WHAT TO DO – Give again the lines from the line with "Task: Click the Create button" to the last line of the records, exactly and in full. Do not carry over any pictures.
=== DATASET EXTRACT ===
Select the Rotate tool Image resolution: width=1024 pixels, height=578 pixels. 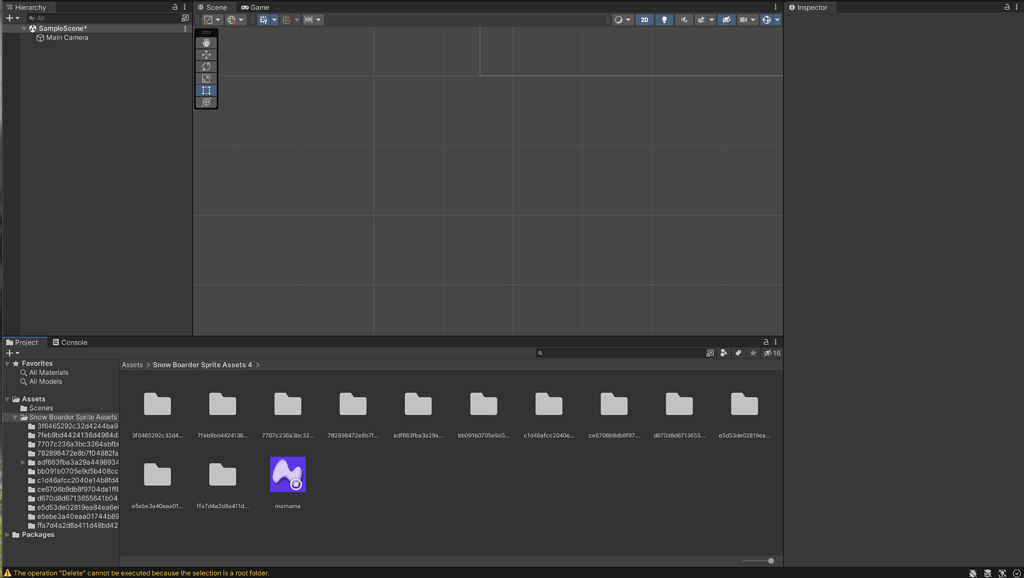[x=205, y=66]
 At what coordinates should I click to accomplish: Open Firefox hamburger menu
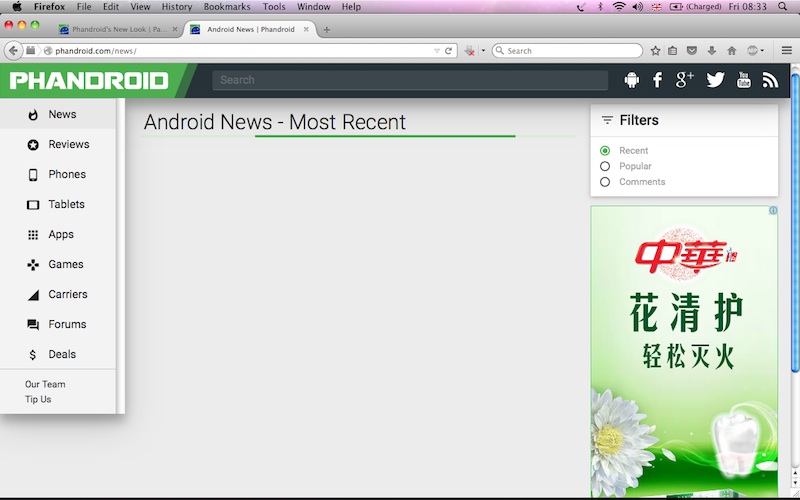(787, 50)
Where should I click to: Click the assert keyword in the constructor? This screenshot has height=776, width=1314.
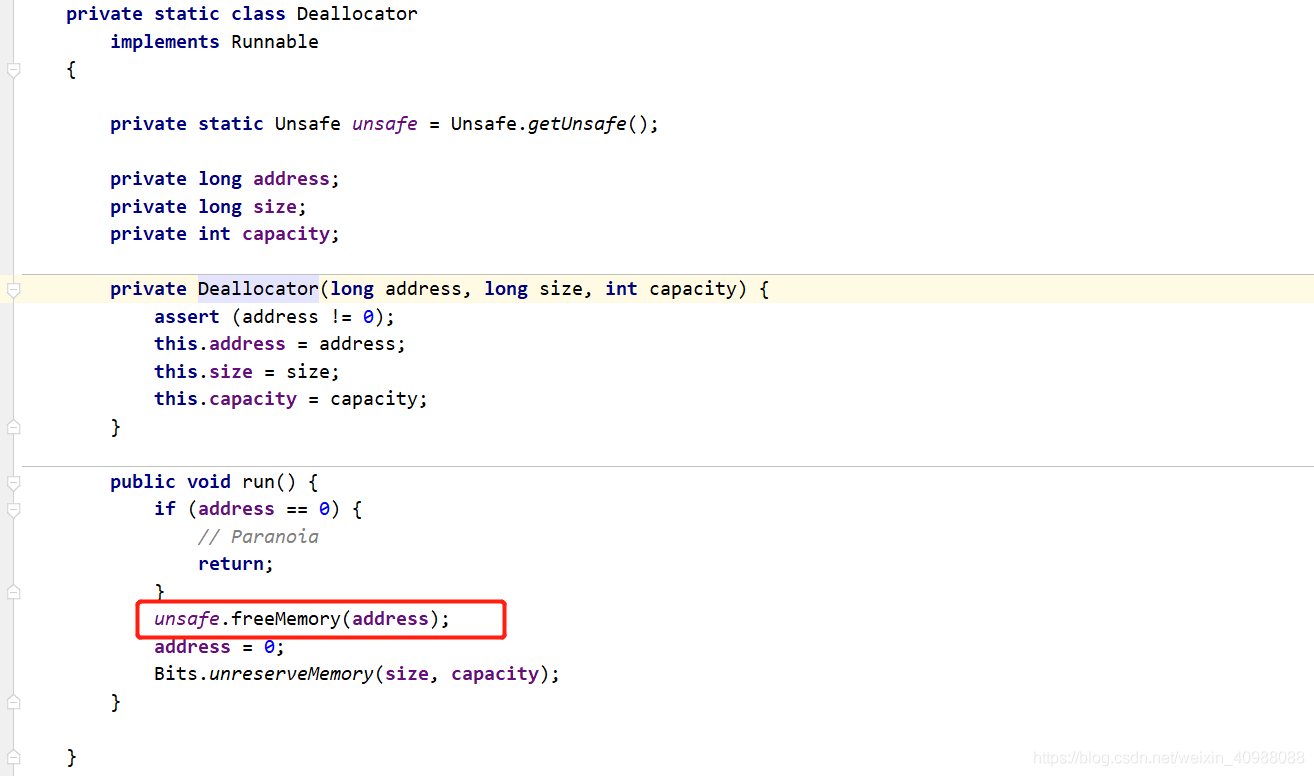(x=186, y=317)
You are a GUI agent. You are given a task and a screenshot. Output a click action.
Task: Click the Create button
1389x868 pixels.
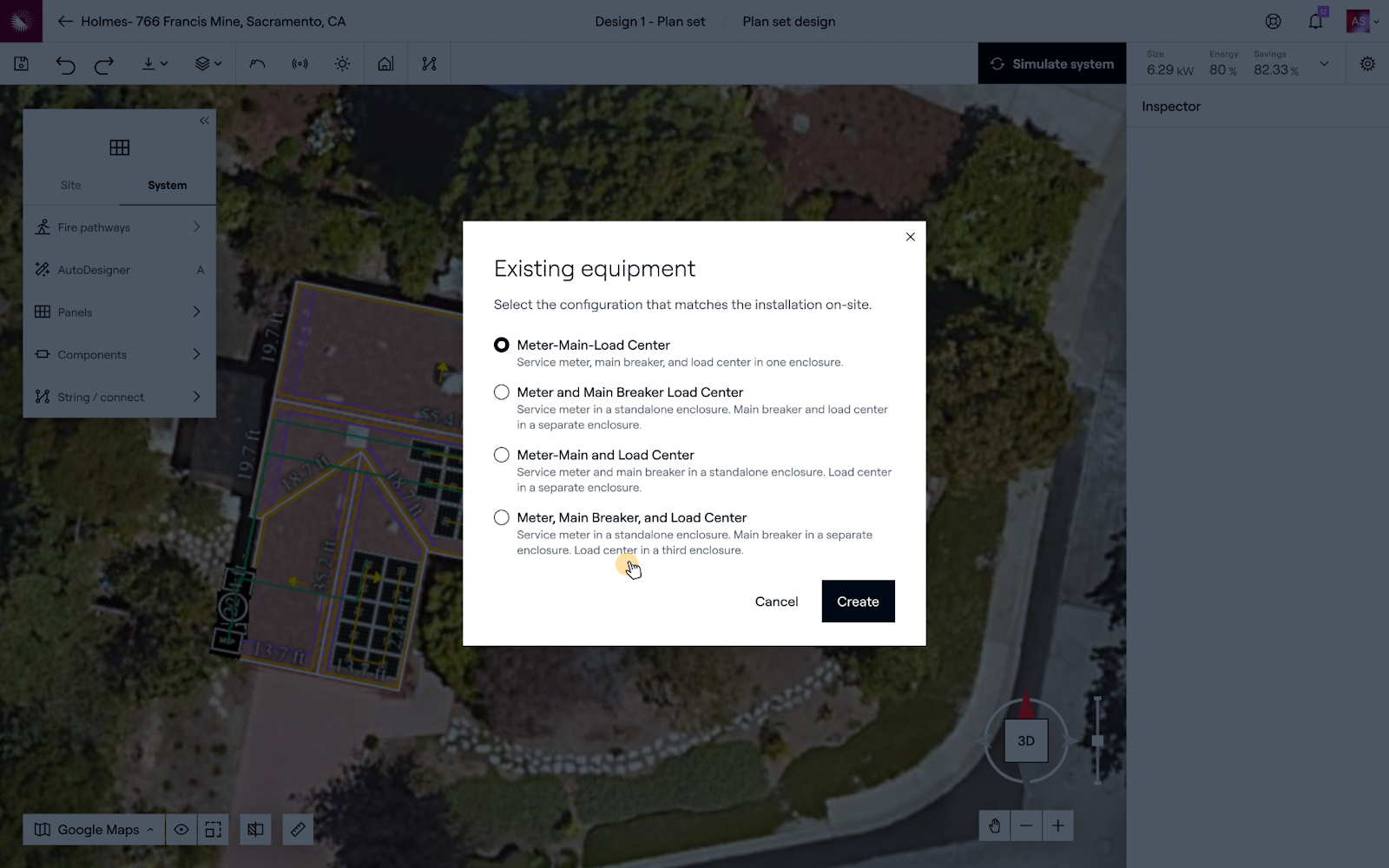858,602
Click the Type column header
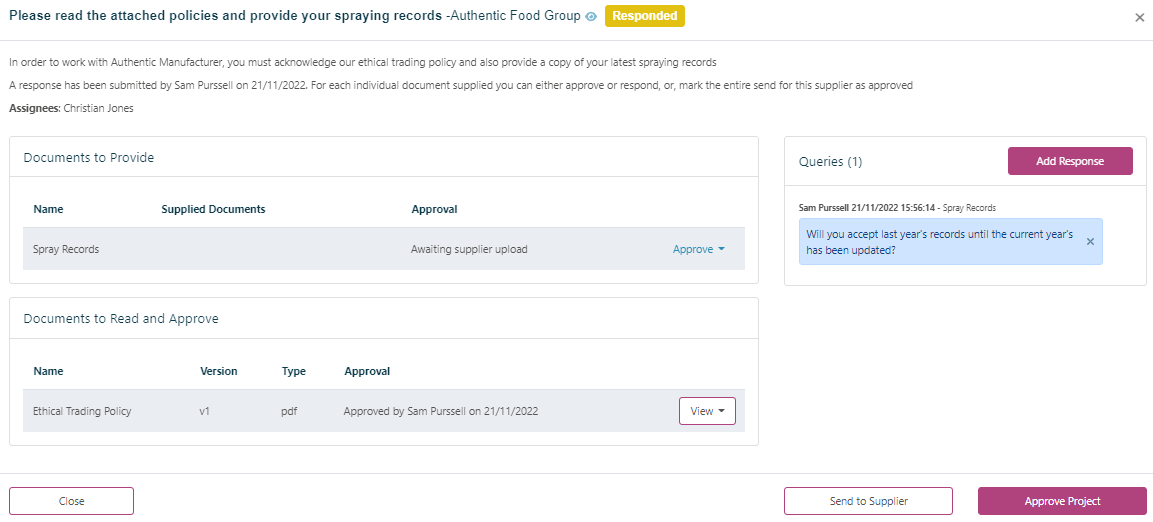Screen dimensions: 1153x522 [x=293, y=371]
===
RESPONSE AREA –
Task: Click the Create button
1389x868 pixels.
858,602
Click the Type column header
Screen dimensions: 1153x522 [x=293, y=371]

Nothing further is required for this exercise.